Sensitivity and robustness of contrast-agent enhanced transcranial Doppler imaging. A: Averaged hemodynamic response function (n = 6, black curve) evaluated on the thinned-skull hemispheres without injection of microbubbles (control imaging protocol). The stimulation pattern is shown in red. Due to physiological adaptation to the electrical stimulations, the peak amplitude displays a decrease of ~ 2% from the first to the last activation. B: Time evolution of the hemodynamic responses of a representative animal with the transcranial imaging protocol (blue curve). The red curve shows the fUS signal profile corrected for the signal diminution, due to the dissolution of the injected boluses of contrast agent.
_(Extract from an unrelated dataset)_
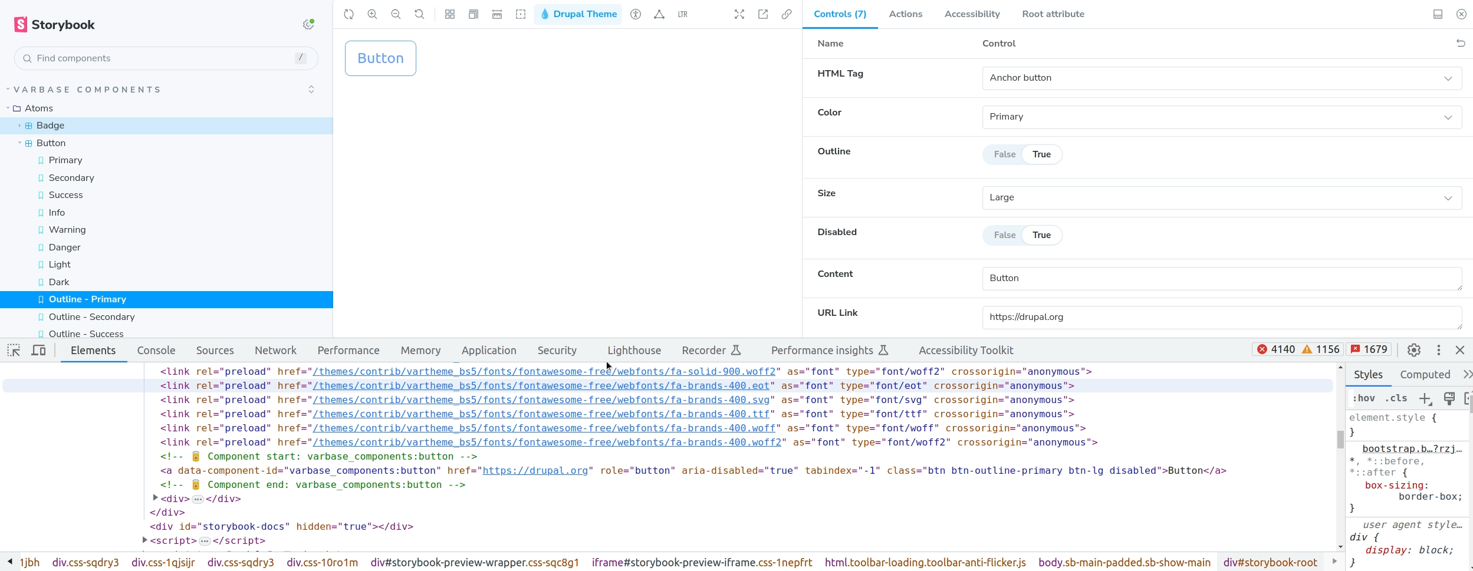The width and height of the screenshot is (1473, 571).
Task: Toggle the device toolbar in DevTools
Action: click(x=38, y=351)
C: Mean evoked hemodynamic response function of the three imaging protocols: thinned-skull window (TSW) without (black curve, n = 6) and with (blue curve, n = 6) microbubbles and intact skull (IS) transcranial hemispheres with microbubbles (red curve, n = 12). The fUS signal in response to the neuronal stimulation is represented as the mean ± standard deviation across trials and across subjects. D: Peak enhancement of the three imaging protocols: TSW hemispheres with microbubbles (blue, n = 6); 2, transcranial (IS) hemispheres with microbubbles (red, n = 12); 3, TSW hemispheres without microbubbles (black, n = 6). Statistics: paired Student's t-test, compared to the control condition (TSW no bubbles). P values: ****P < 0.0001.